Le roman pose aussi la question délicate de la fidélité à ses engagements – fidélité qui fera vivre un enfer à Otello lors de sa captivité aux États-Unis, tandis qu’Ilaria se montrera plus pragmatique en acceptant une entorse à ses principes…
Heureusement, écrire un roman n’est pas rédiger une décision de justice. La romancière a la liberté, et même le devoir, de décrire la complexité de l’âme humaine justement sous toutes ses facettes, avec toutes ses imperfections, sans nécessairement indiquer de façon univoque ce qui est bien et ce qui est mal. Ce sera plutôt, s’il le souhaite, le rôle du lecteur…

Diriez-vous que le roman se limite à l’Italie, ou concerne plus largement l’Europe – dans le sens où Die Ziet écrivait que le livre « fait exploser les mensonges de l’Europe » ?
J’ai été très heureuse de voir que dans la réception de mon roman à l’étranger il ait été dit de façon aussi unanime que, bien qu’il s’agisse d’événements spécifiques de l’histoire de mon pays – l’Italie – et aussi de certaines caractéristiques psychiques disons nationales, il a également un niveau de lecture plus large.

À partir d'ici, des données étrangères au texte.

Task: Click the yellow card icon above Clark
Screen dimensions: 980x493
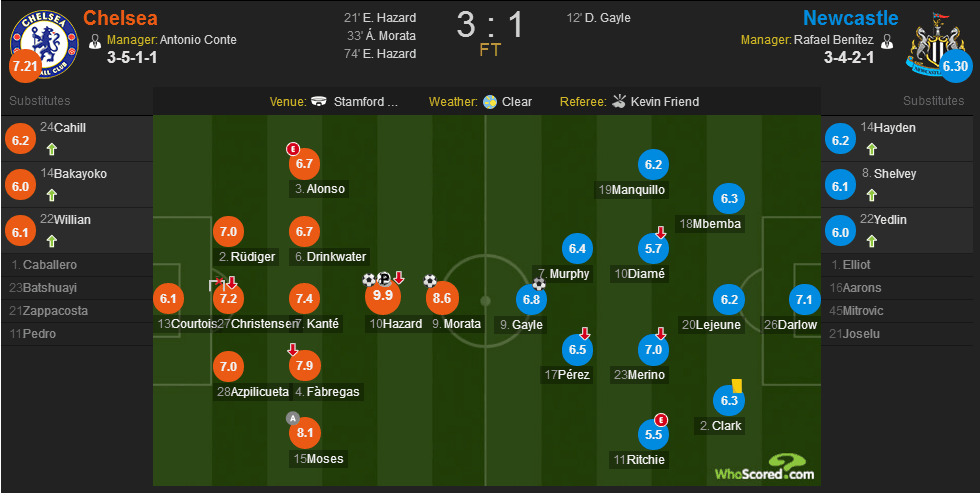Action: pyautogui.click(x=737, y=386)
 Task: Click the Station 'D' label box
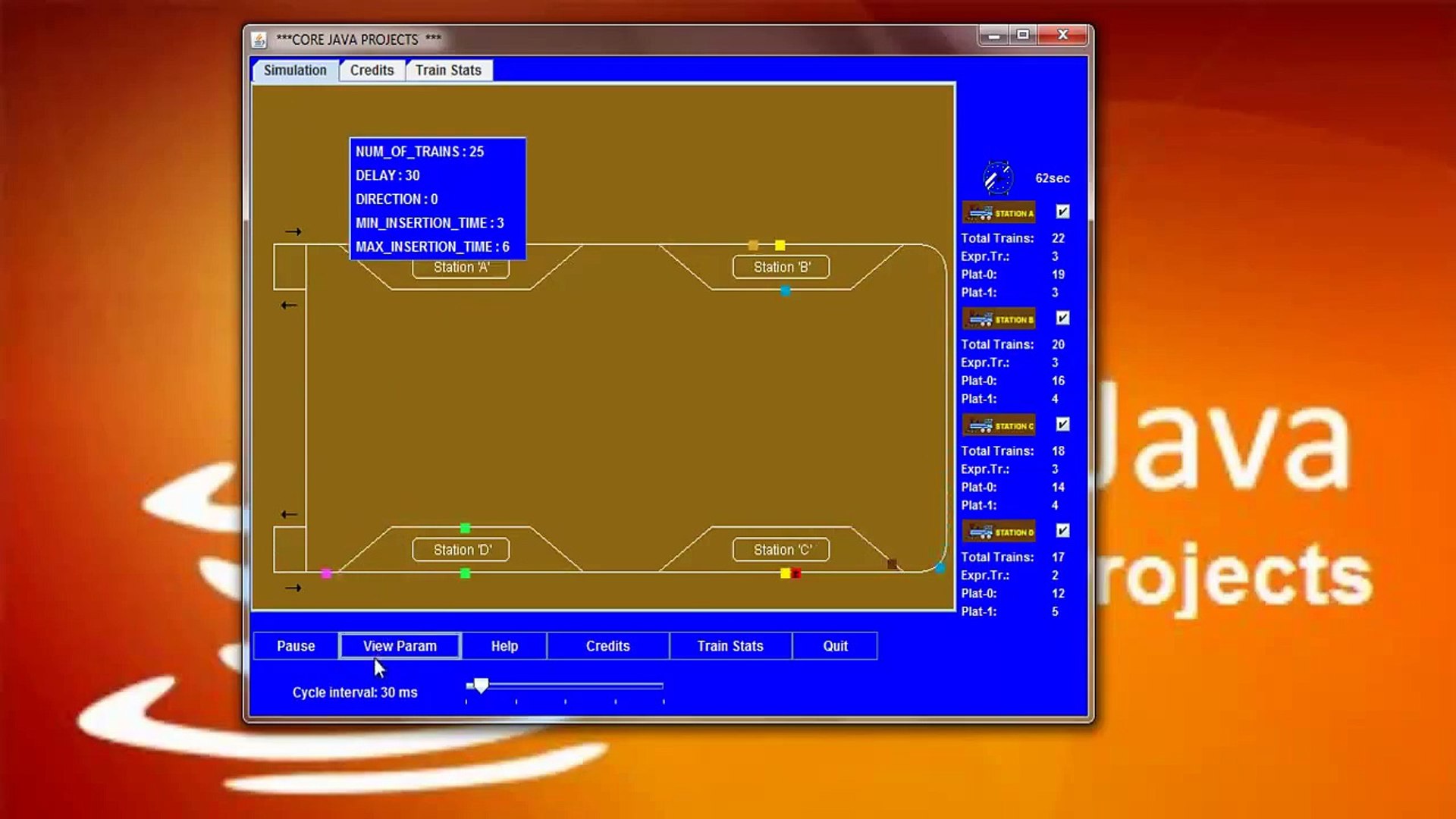[x=461, y=550]
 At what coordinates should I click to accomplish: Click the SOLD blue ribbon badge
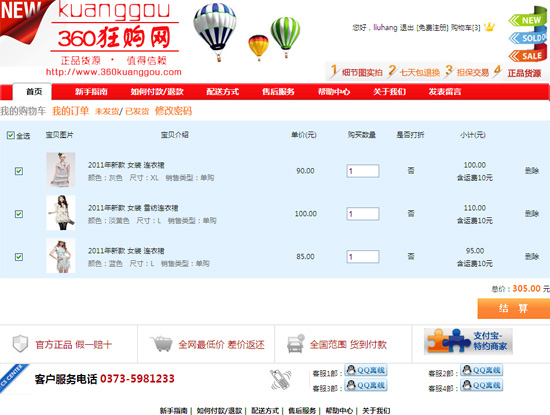(528, 38)
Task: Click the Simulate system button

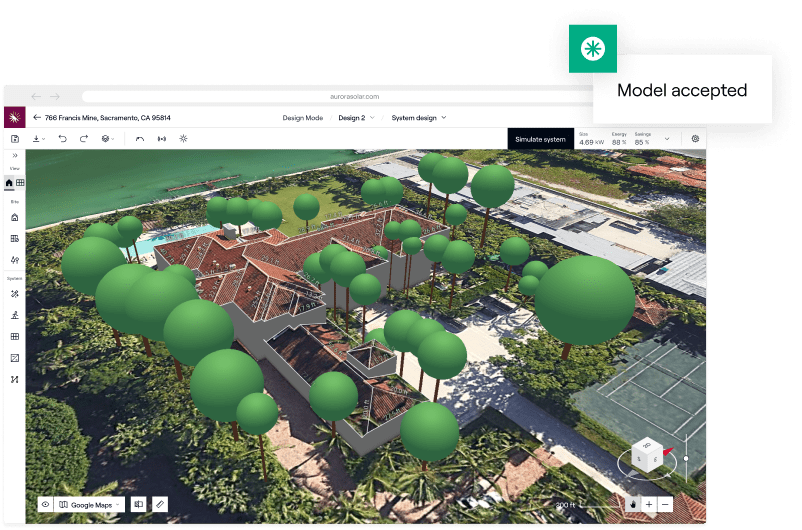Action: (540, 139)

Un demi-millénaire d’histoire coloniale et le présent des grandes migrations ne sont pas deux histoires différentes mais seulement deux chapitres de la même histoire, de la même longue époque, et bien sûr cela ne concerne pas seulement l’Italie. Au contraire, il s’agit pratiquement de la description de l’état de choses actuel de la planète Terre.

Entretien réalisé avec Francesca Melandri à l’occasion de la parution de Tous, sauf moi.